◆ Work item ◆
Nothing but the lines from the one containing "Task: Expand the Custom Dashboards tree node" through the end of the entries below should appear in your answer, transcribed exactly; please drop the pictures.

◆ Data for review ◆
[Start of section]
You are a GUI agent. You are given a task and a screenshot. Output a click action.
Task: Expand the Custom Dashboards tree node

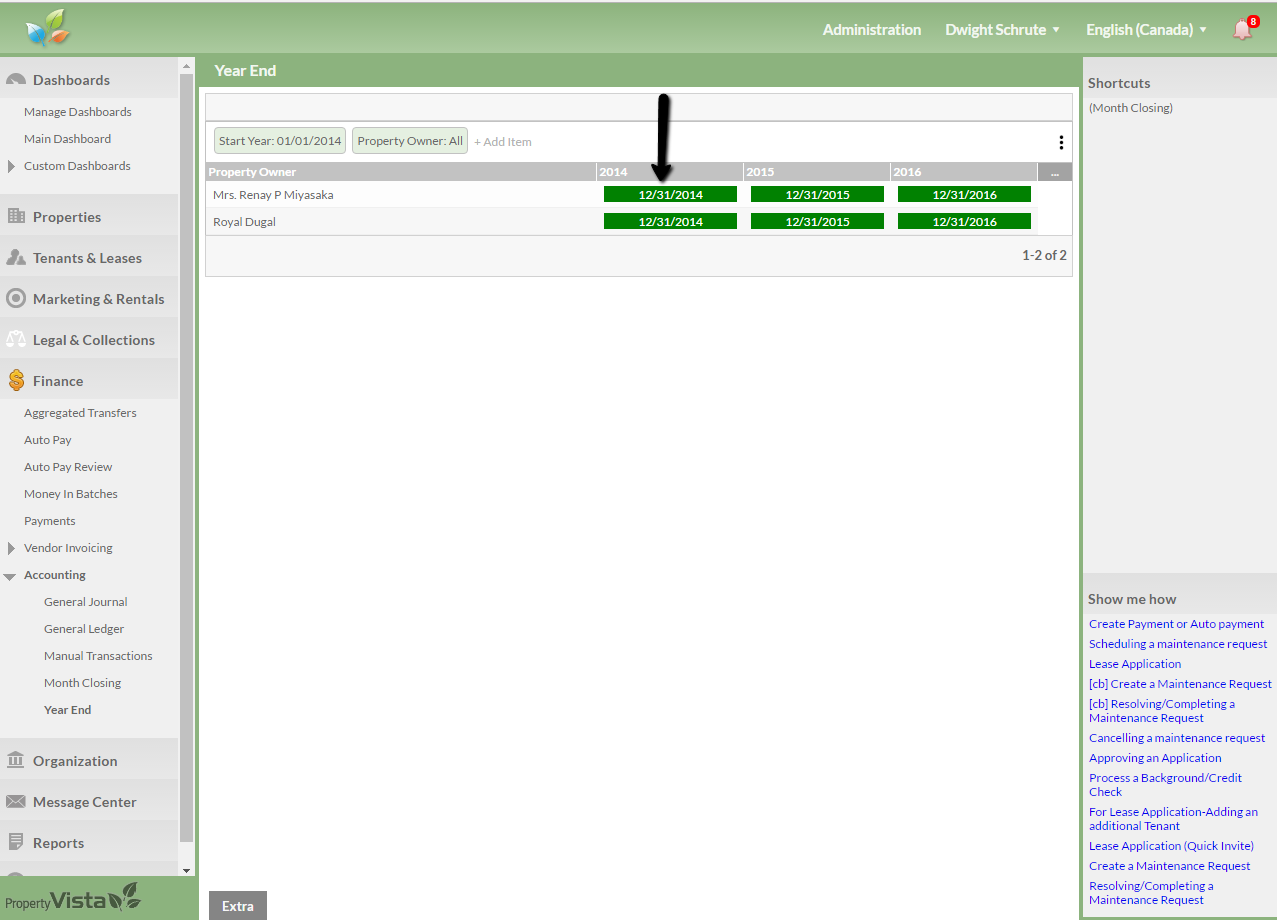coord(11,166)
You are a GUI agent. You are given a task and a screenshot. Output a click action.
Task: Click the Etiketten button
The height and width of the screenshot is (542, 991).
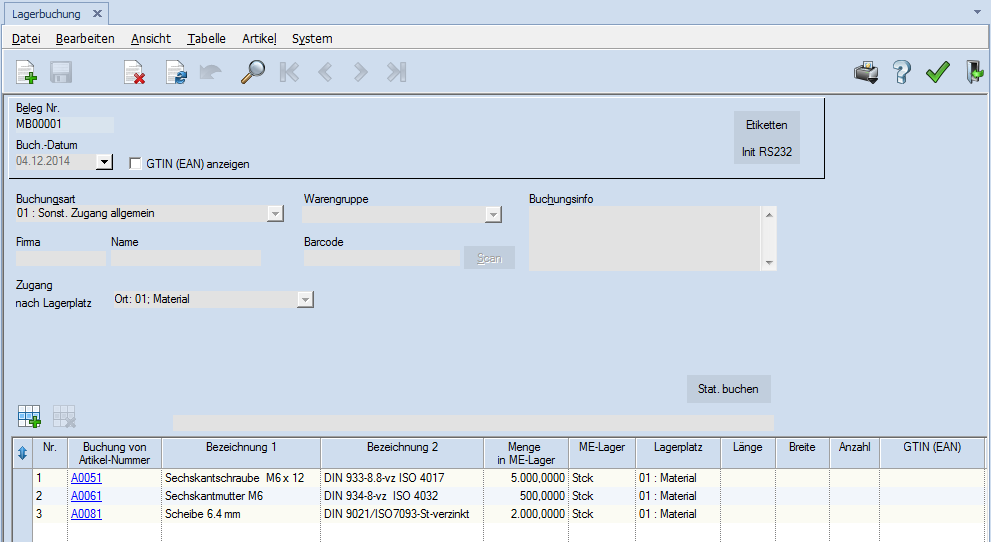[x=766, y=125]
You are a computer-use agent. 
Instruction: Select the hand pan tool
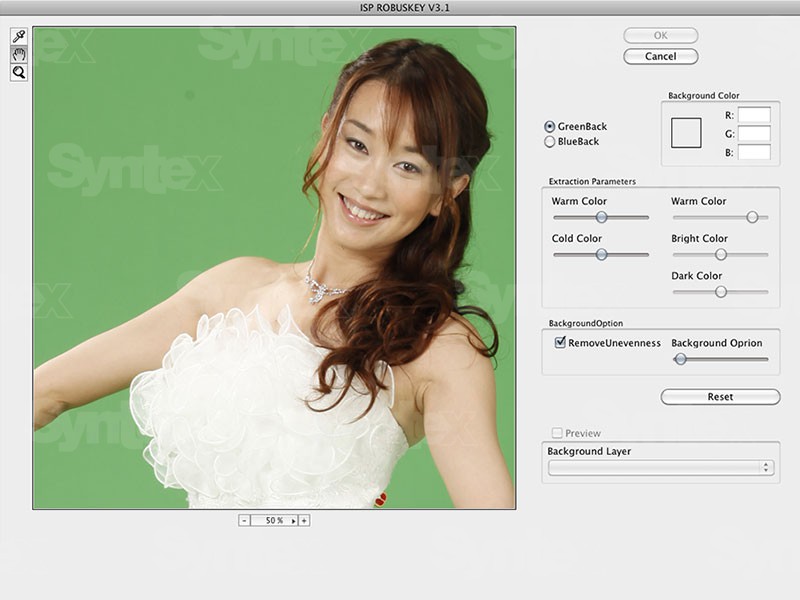18,54
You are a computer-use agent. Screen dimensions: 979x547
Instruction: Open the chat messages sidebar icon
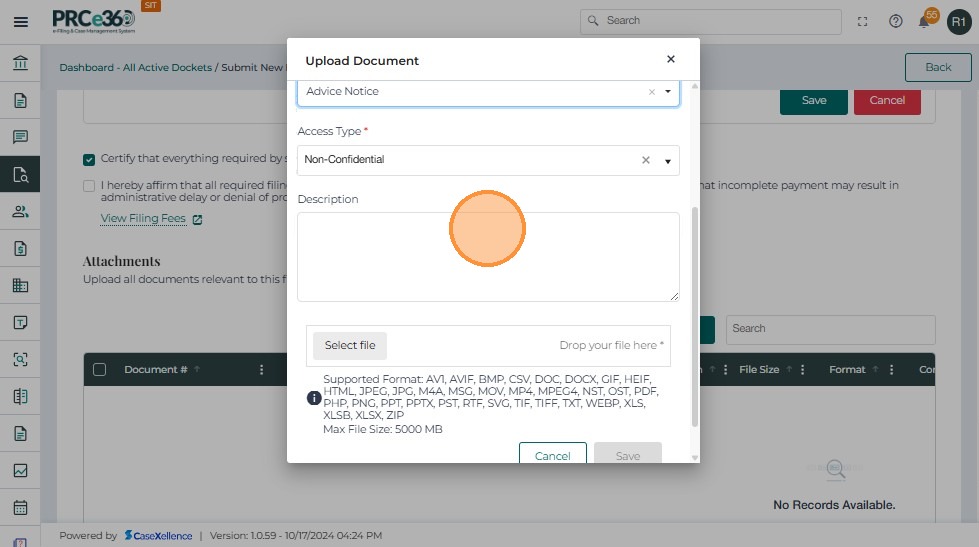20,137
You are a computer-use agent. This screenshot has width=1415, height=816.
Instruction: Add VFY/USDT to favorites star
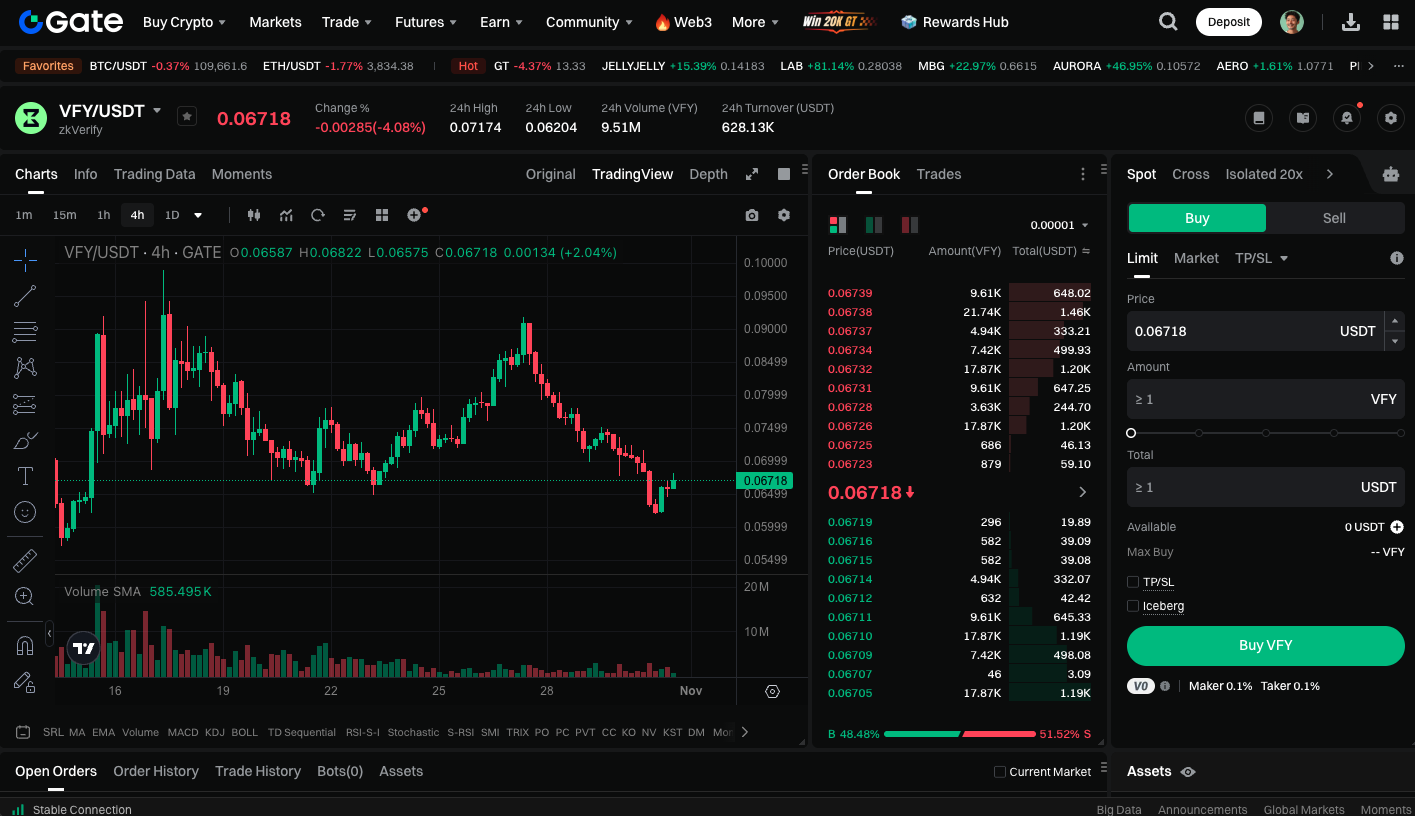click(x=187, y=116)
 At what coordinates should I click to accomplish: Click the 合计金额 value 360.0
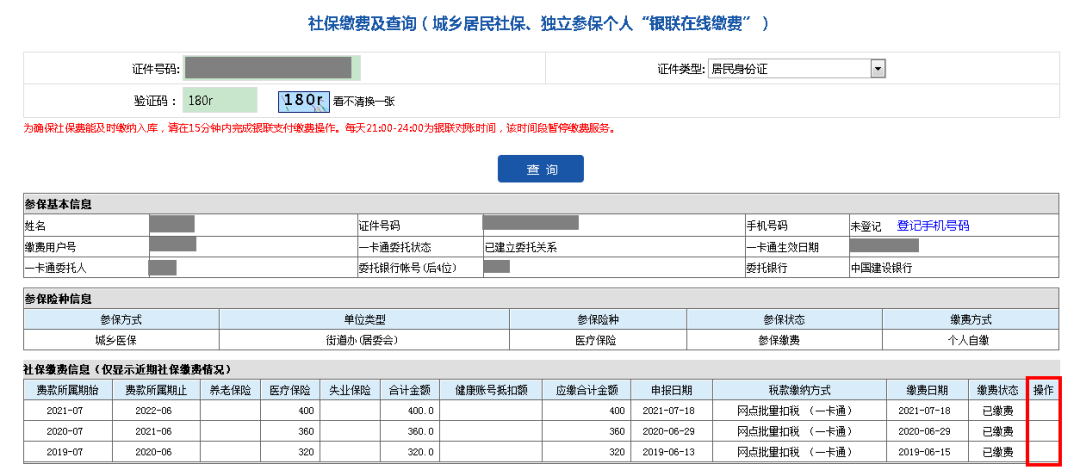(x=411, y=431)
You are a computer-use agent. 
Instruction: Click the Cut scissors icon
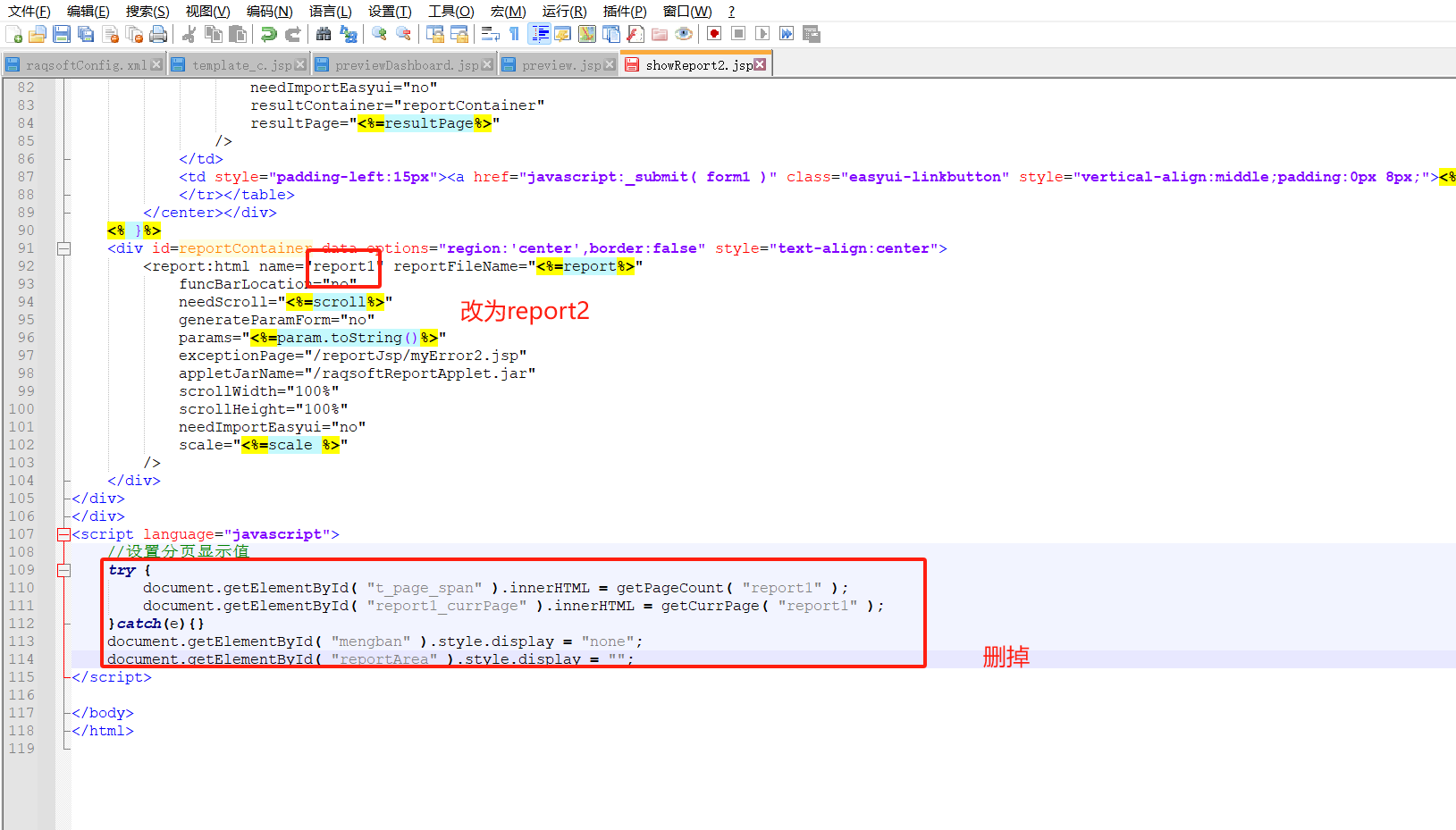click(189, 34)
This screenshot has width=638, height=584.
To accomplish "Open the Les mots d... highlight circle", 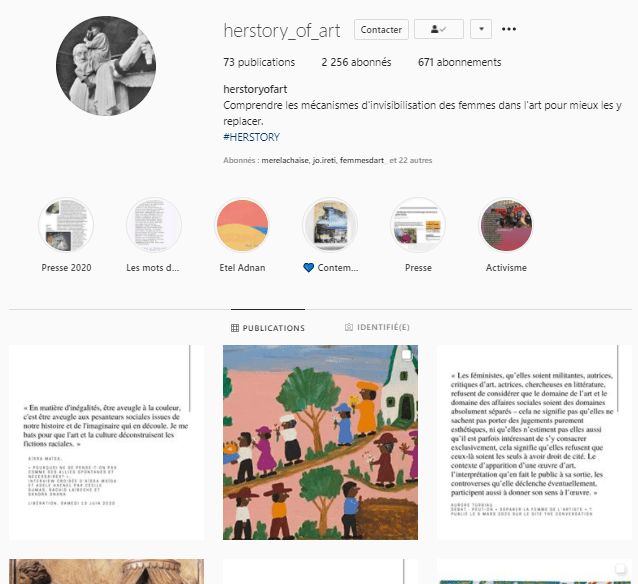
[End of section]
◆ Output of the task ◆
Task: Expand the Custom Dashboards tree node

coord(11,166)
You are a GUI agent. You are given a task and a screenshot. Output a click action.
Task: Click the Etiketten button
The height and width of the screenshot is (542, 991).
[x=766, y=125]
You are a computer-use agent. 
Instruction: Select the hand pan tool
18,54
You are a computer-use agent. Screen dimensions: 979x547
Instruction: Open the chat messages sidebar icon
20,137
You are a computer-use agent. This screenshot has width=1415, height=816.
Instruction: Add VFY/USDT to favorites star
click(x=187, y=116)
 At what coordinates should I click to accomplish: Click the 合计金额 value 360.0
(x=411, y=431)
You are a computer-use agent. 
Instruction: Click the Cut scissors icon
click(189, 34)
This screenshot has width=638, height=584.
To accomplish "Open the Les mots d... highlight circle", 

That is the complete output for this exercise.